I unfortunately missed the original post. However, if you are having trouble
cutting PCR products after amplification and don't want to buy new primers
with more bases on them, then you can use a Methods in Enzymol.
method--ligate the PCR products together and then digest with the
restriction enzymes and then subclone the products. This will also work
with 1/2 restriction sites of 6-mer palindromic sites.(V. Jung et al.,Meth. in
Enzymol. 218:357-62, 1993).
---
Jody K. Hirsh
Northwestern University, Chicago, IL. USA
jkh...@nwu.edu
Anthony Tomlinson
name stands
for Never Cuts. Just try the usual things, especially overnight digests
with
a small excess (5-10 fold) of enzyme.
Anthony.
gerry oneill
This may be due to the dam methylation status of the DNA sourse; ie
dam +ve plasmid DNA
NdeI cannot restrict dan+ve DNA but its isochizomer Dpni can
gerry
Ashok Aiyar
NdeI recognizes and cuts "CA/TATG". There is neither a dam methylation
site within that sequence, nor is NdeI an isoschizomer of DpnI,
which recognizes and cuts "GAm/TC" (where Am is an N6 methylated dA).

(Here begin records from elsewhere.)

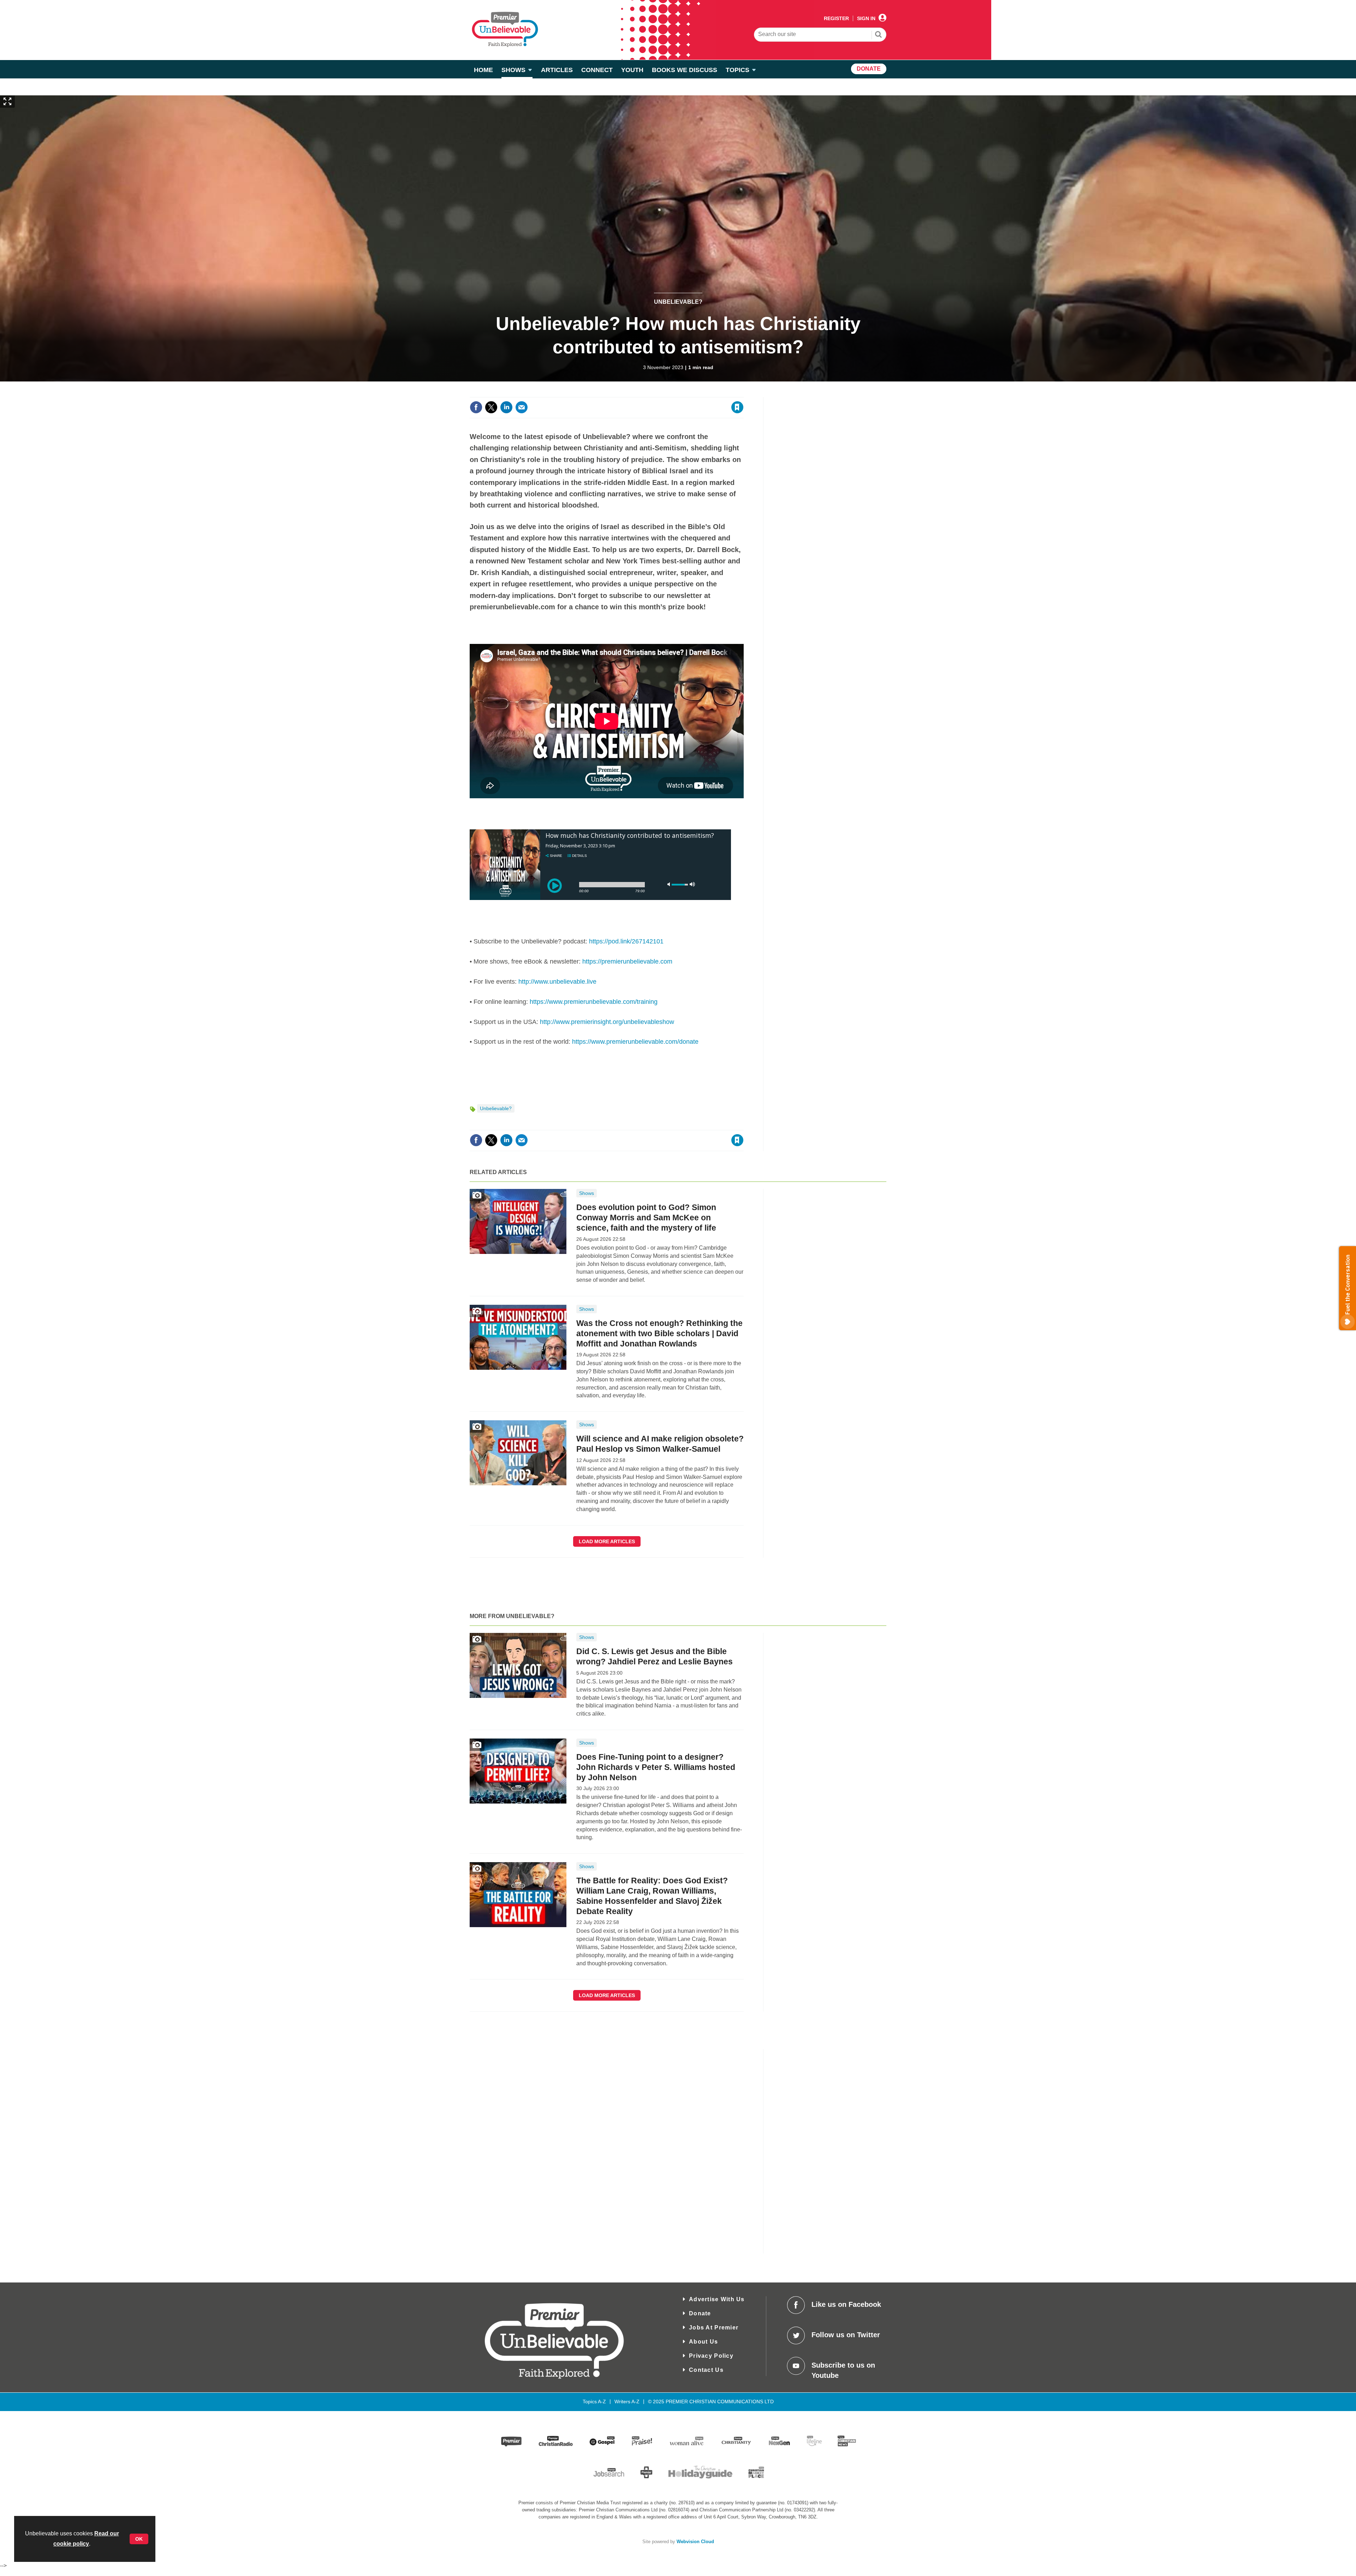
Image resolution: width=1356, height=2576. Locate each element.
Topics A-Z (594, 2401)
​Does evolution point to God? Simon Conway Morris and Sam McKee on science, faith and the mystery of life (646, 1217)
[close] (743, 393)
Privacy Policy (711, 2356)
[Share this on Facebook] (476, 407)
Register (836, 18)
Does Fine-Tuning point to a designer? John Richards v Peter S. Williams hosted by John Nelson (655, 1767)
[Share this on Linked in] (506, 407)
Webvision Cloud (695, 2541)
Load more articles (607, 1541)
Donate (700, 2313)
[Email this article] (521, 407)
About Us (703, 2342)
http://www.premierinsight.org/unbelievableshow (607, 1021)
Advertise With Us (717, 2299)
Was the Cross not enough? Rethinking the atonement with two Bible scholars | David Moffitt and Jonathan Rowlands (659, 1333)
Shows (586, 1193)
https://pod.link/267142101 (626, 941)
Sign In (866, 18)
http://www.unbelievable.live (557, 981)
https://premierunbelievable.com (627, 961)
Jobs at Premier (713, 2328)
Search (878, 35)
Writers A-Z (627, 2401)
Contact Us (706, 2370)
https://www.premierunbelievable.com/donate (635, 1041)
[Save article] (737, 407)
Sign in (651, 393)
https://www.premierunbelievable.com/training (594, 1001)
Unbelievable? (678, 302)
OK (139, 2539)
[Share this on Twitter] (491, 407)
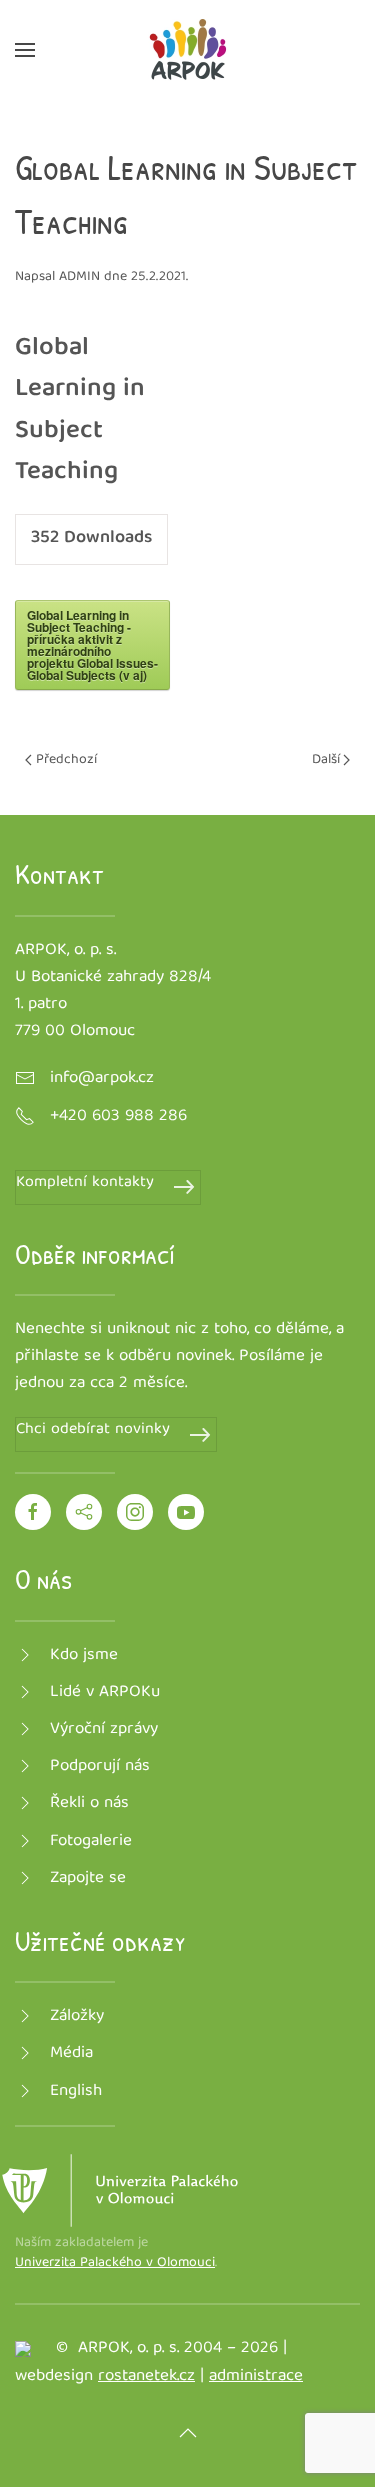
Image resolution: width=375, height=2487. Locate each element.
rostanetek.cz (146, 2376)
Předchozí (66, 760)
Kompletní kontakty (85, 1183)
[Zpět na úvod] (188, 50)
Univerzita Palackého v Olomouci (115, 2263)
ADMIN (79, 277)
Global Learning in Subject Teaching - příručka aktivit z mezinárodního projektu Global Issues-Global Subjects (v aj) (92, 645)
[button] (25, 50)
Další (326, 760)
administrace (256, 2376)
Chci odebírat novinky (93, 1430)
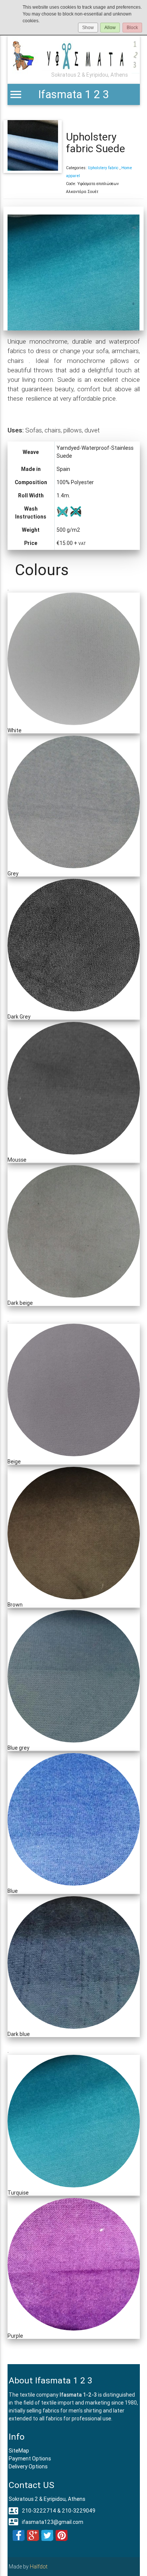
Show (88, 27)
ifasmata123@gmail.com (46, 2522)
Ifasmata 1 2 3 (73, 94)
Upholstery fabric (103, 167)
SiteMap (19, 2450)
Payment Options (30, 2458)
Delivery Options (28, 2466)
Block (132, 27)
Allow (110, 27)
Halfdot (38, 2566)
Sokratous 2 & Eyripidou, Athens (47, 2499)
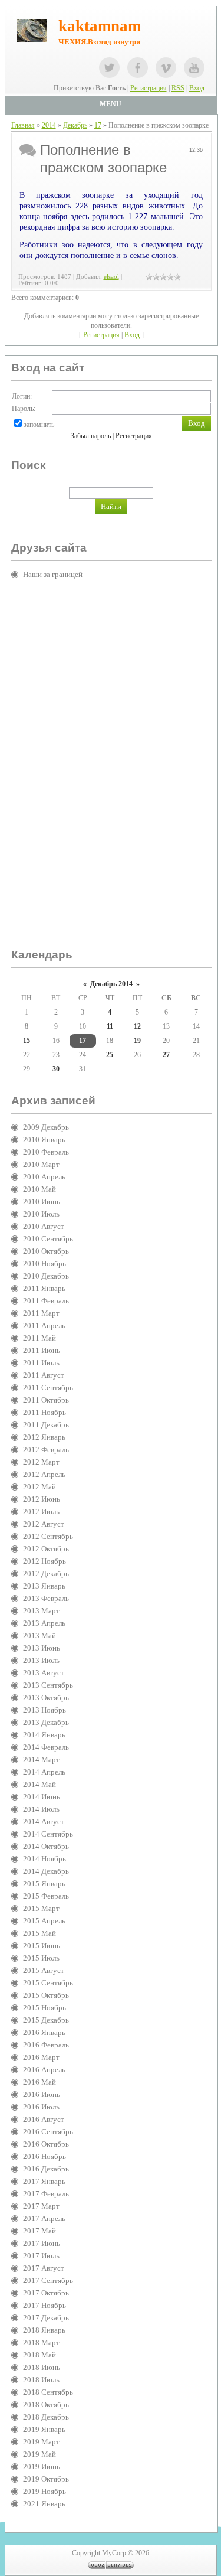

NdeI however has a very short half life and is very sensitive to
impurities in the DNA preparation. These contribute to it's being
characterized as "poor" enzyme.
Ashok
--
Ashok Aiyar
Department of Oncology ai...@ebv.oncology.wisc.edu
Univ. of Wisconsin-Madison tel: (608) 262-6697
Dr. Duncan Clark
<ai...@ebv.oncology.wisc.edu> writes
>On 17 Apr 1996 21:56:24 GMT, gerry oneill <10173...@CompuServe.COM> wrote:
>>Ndei cutting problems
>>
>>This may be due to the dam methylation status of the DNA sourse; ie
>>dam +ve plasmid DNA
>>NdeI cannot restrict dan+ve DNA but its isochizomer Dpni can
>
>NdeI recognizes and cuts "CA/TATG". There is neither a dam methylation
>site within that sequence, nor is NdeI an isoschizomer of DpnI,
>which recognizes and cuts "GAm/TC" (where Am is an N6 methylated dA).
I think he meant Nde II which is also present in the Nde I strain and is
an iso. of Mbo I. As Nde I from NEB is recombinant no Nde II will ever
be present in the purified enzyme prep.